→ **REQUIRED ACTION**
I need an exact copy of the lines from the one containing "Viewport: 1545px width, 410px" through the end of the records, without any pictures.

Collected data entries
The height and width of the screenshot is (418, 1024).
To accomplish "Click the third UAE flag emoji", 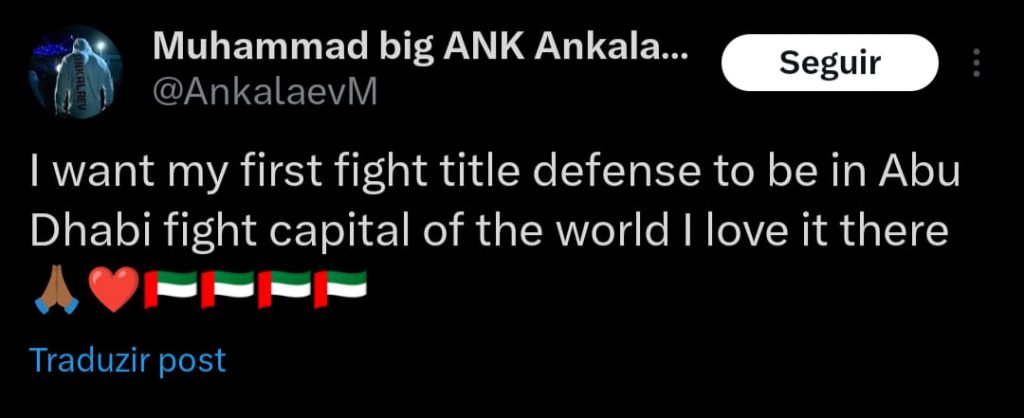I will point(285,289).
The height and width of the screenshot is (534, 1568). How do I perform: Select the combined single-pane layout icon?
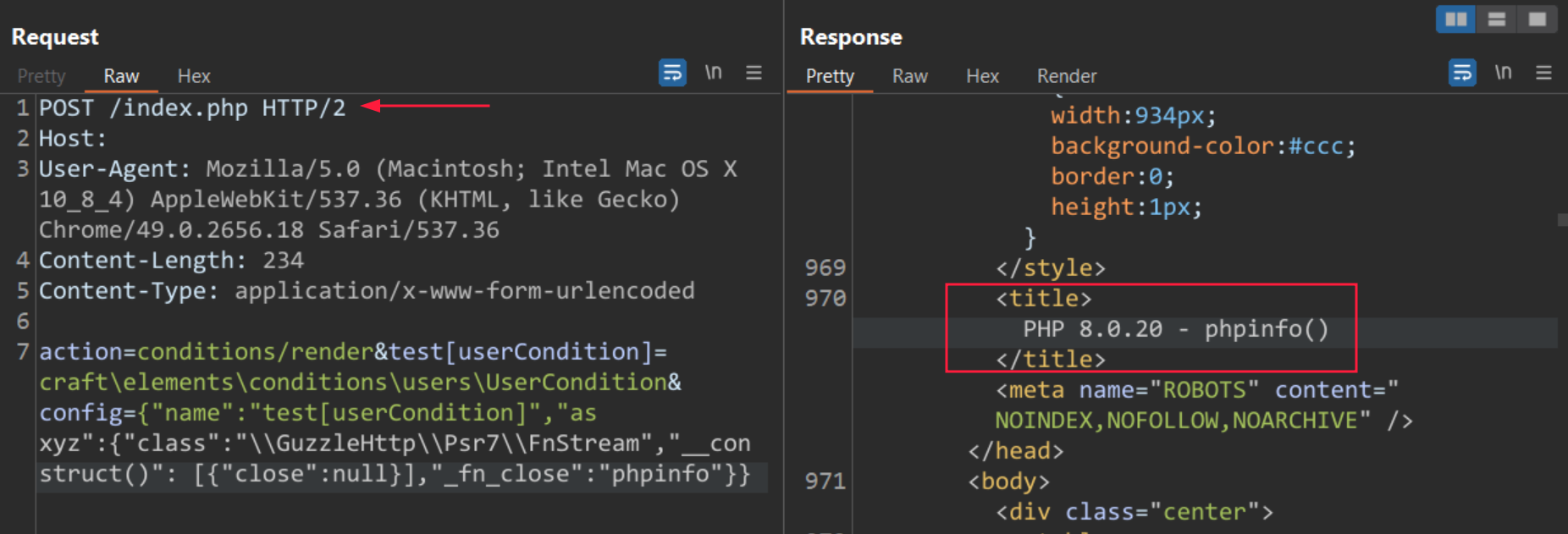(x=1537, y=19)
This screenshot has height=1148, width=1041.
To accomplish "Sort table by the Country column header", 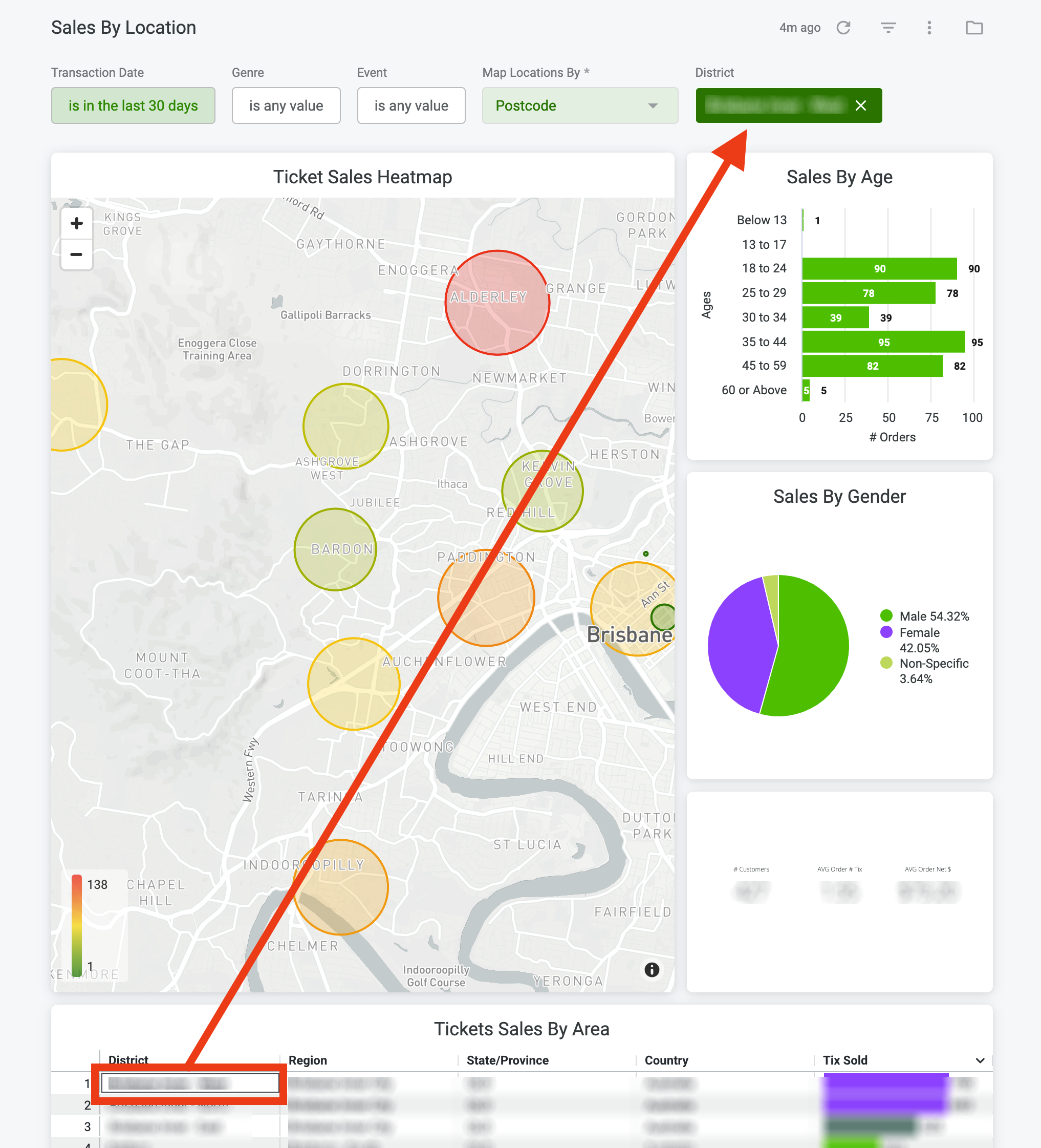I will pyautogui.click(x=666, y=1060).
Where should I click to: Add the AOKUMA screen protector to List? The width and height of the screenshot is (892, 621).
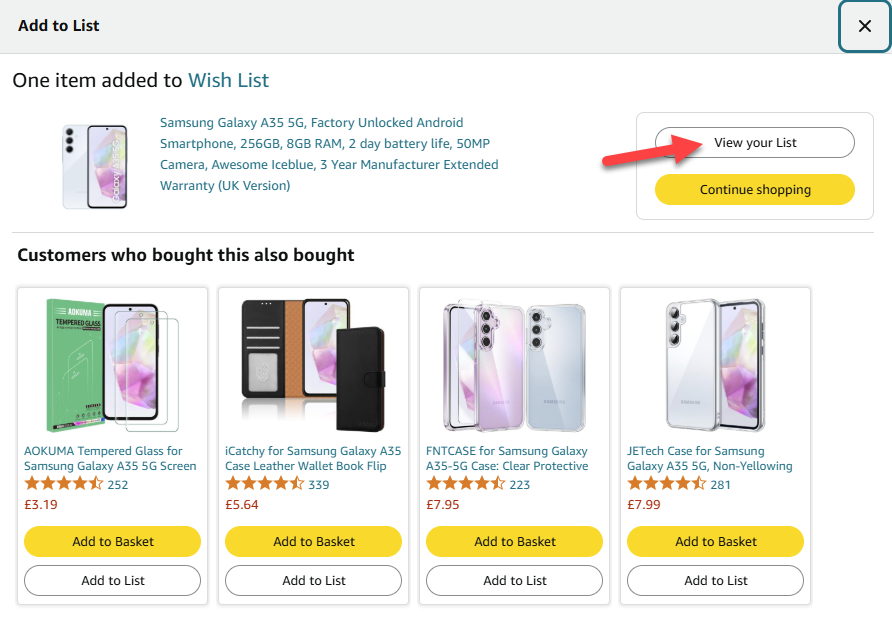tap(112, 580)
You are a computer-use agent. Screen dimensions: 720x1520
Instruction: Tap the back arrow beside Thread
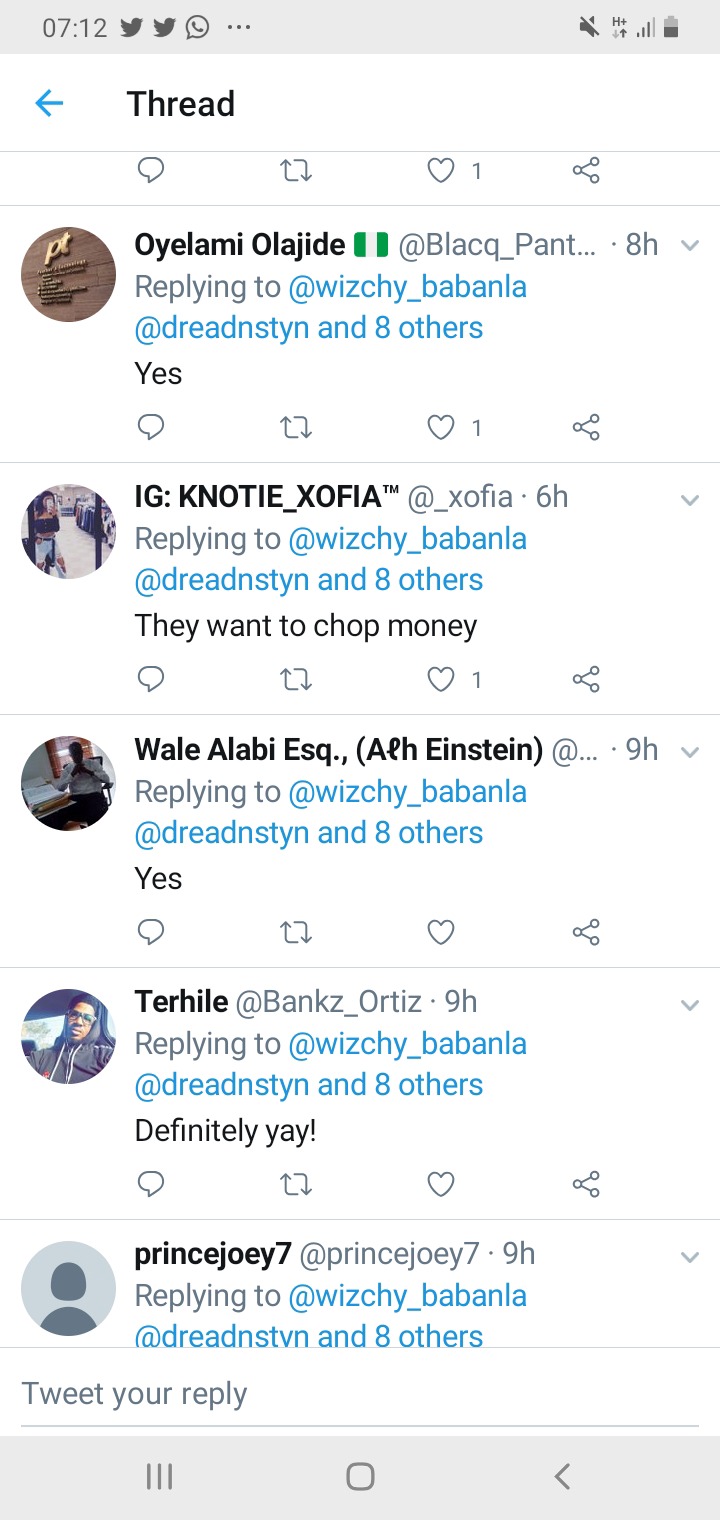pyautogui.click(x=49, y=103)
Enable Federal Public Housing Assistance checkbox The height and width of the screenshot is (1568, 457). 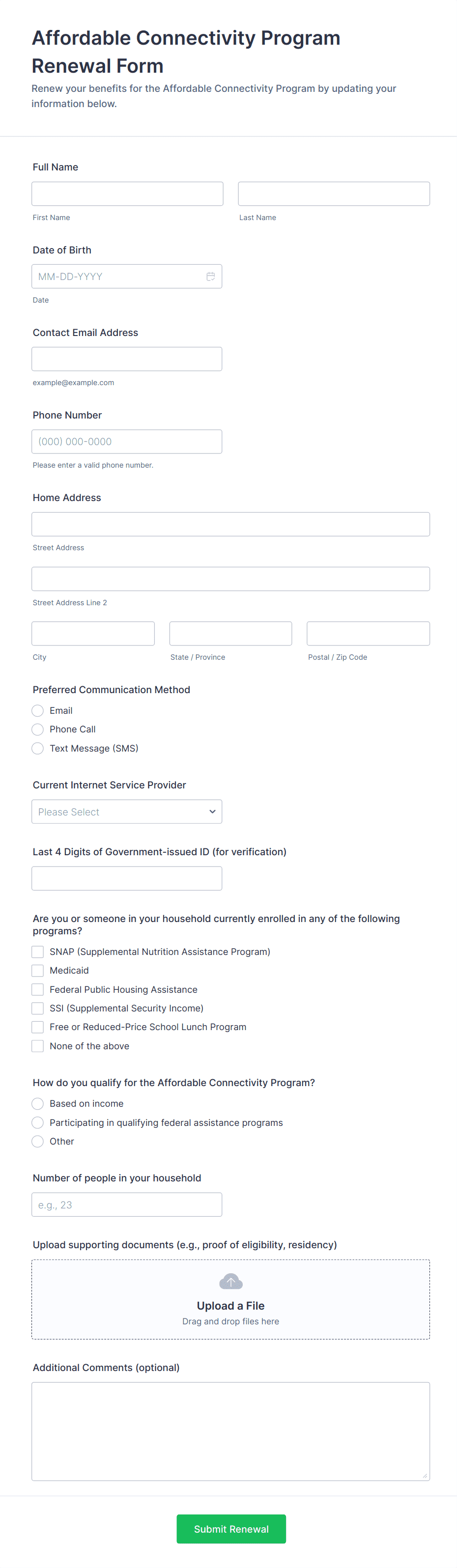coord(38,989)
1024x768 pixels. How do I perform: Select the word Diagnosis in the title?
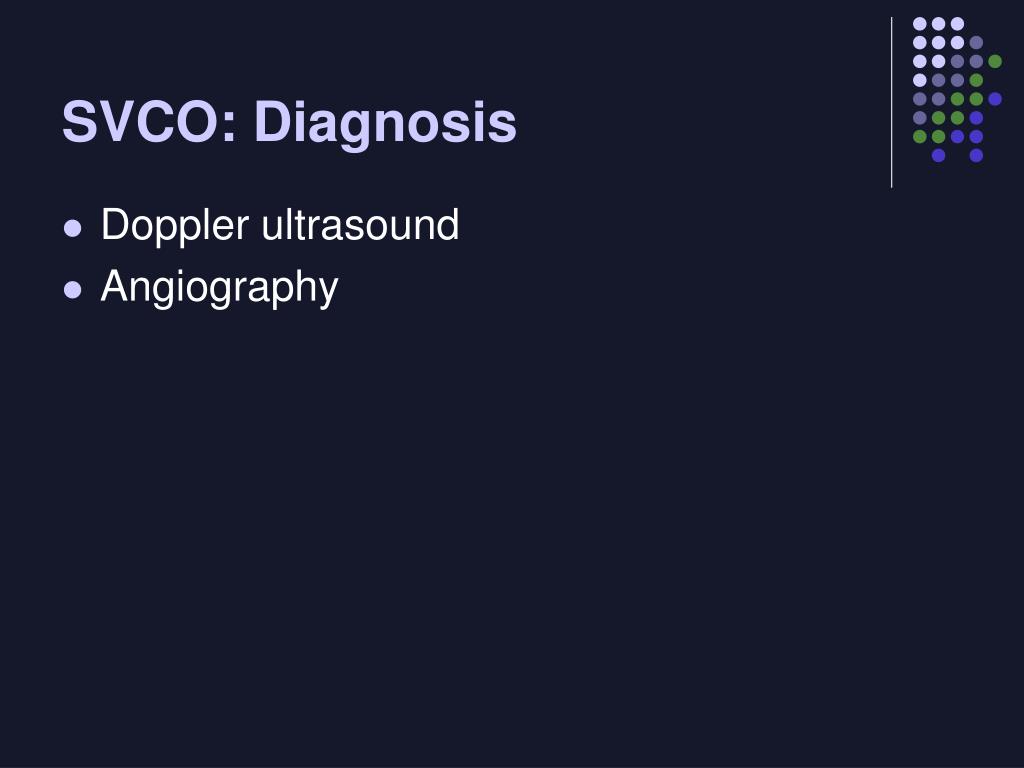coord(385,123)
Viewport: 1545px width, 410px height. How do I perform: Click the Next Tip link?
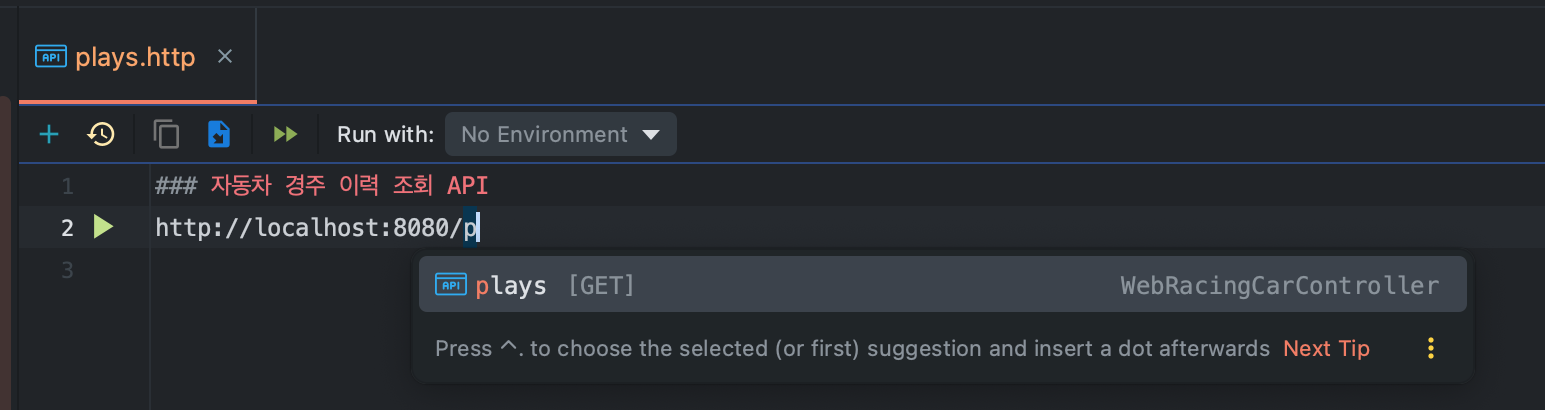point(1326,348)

→ **SOLVED EXERCISE**
Viewport: 1545px width, 410px height. How do I perform: Click the Next Tip link?
point(1326,348)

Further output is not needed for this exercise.